> Brontekst:
Plan: | Laagraven |
---|---|
Status: | vastgesteld |
Plantype: | bestemmingsplan |
IMRO-idn: | NL.IMRO.0356.BPLO2010001-VA02 |
Het bestemmingsplan Laagraven is conserverend van aard. Bestemmingsplannen die een kader vormen voor toekomstige ontwikkelingen kunnen mer-plichtig zijn wanneer deze plannen een grondslag vormen voor mer-plichtige ontwikkelingen.
Initiatieven worden getoetst aan de criteria zoals opgesteld in de bijlage onderdeel C en D van het Besluit milieueffectrapportage. Dit waren twee limitatieve lijsten kolom 2 Gevallen. Op 1 april 2011 is de mer-wetgeving gewijzigd. Door deze wijziging zijn projecten met activiteiten kleiner dan de drempelwaarden uit kolom 2 Gevallen uit bijlage onderdeel D van het Besluit milieueffectrapportage mer-vergewisplichtig. Het betreft hier een 'vormvrije mer-beoordeling' of 'vergewisplicht'. Voor deze vergewisplicht moet worden beoordeeld of er vanwege de activiteit belangrijke nadelige gevolgen voor het milieu kunnen optreden. Bij deze beoordeling wordt met name gekeken naar de selectiecriteria zoals genoemd in bijlage III van de EU richtlijn m.e.r..
Ook als het gaat om niet-benutte planologische ruimte is niet uit te sluiten dat belangrijke negatieve milieueffecten op kunnen treden.

> Aangeleverde regels:
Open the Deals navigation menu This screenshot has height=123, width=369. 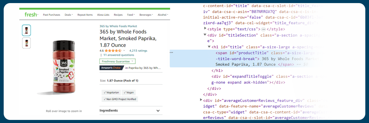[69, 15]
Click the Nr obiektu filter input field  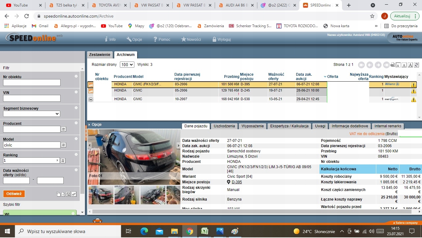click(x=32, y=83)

--

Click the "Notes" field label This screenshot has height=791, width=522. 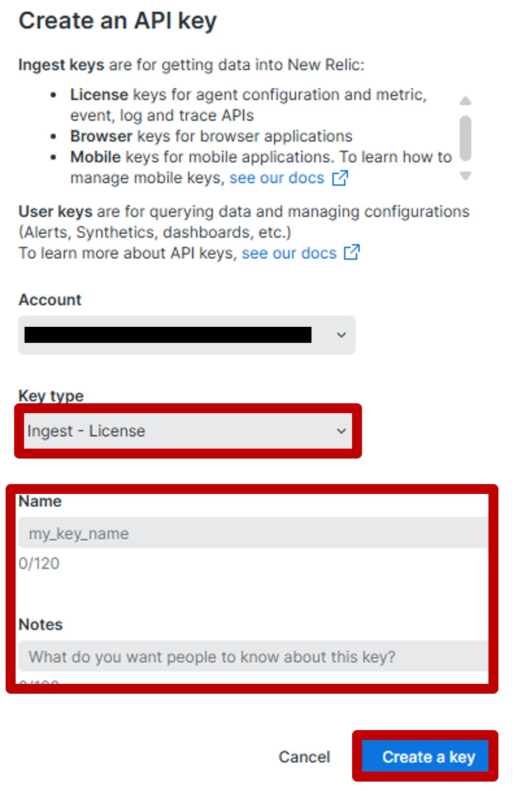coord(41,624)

> Wat te doen: Citeer letterlijk het stuk van de brontekst van "Initiatieven worden getoetst" tot en met "EU richtlijn m.e.r..". De regels hierboven staan los van de brontekst.

> Uitgewerkte opgave:
Initiatieven worden getoetst aan de criteria zoals opgesteld in de bijlage onderdeel C en D van het Besluit milieueffectrapportage. Dit waren twee limitatieve lijsten kolom 2 Gevallen. Op 1 april 2011 is de mer-wetgeving gewijzigd. Door deze wijziging zijn projecten met activiteiten kleiner dan de drempelwaarden uit kolom 2 Gevallen uit bijlage onderdeel D van het Besluit milieueffectrapportage mer-vergewisplichtig. Het betreft hier een 'vormvrije mer-beoordeling' of 'vergewisplicht'. Voor deze vergewisplicht moet worden beoordeeld of er vanwege de activiteit belangrijke nadelige gevolgen voor het milieu kunnen optreden. Bij deze beoordeling wordt met name gekeken naar de selectiecriteria zoals genoemd in bijlage III van de EU richtlijn m.e.r..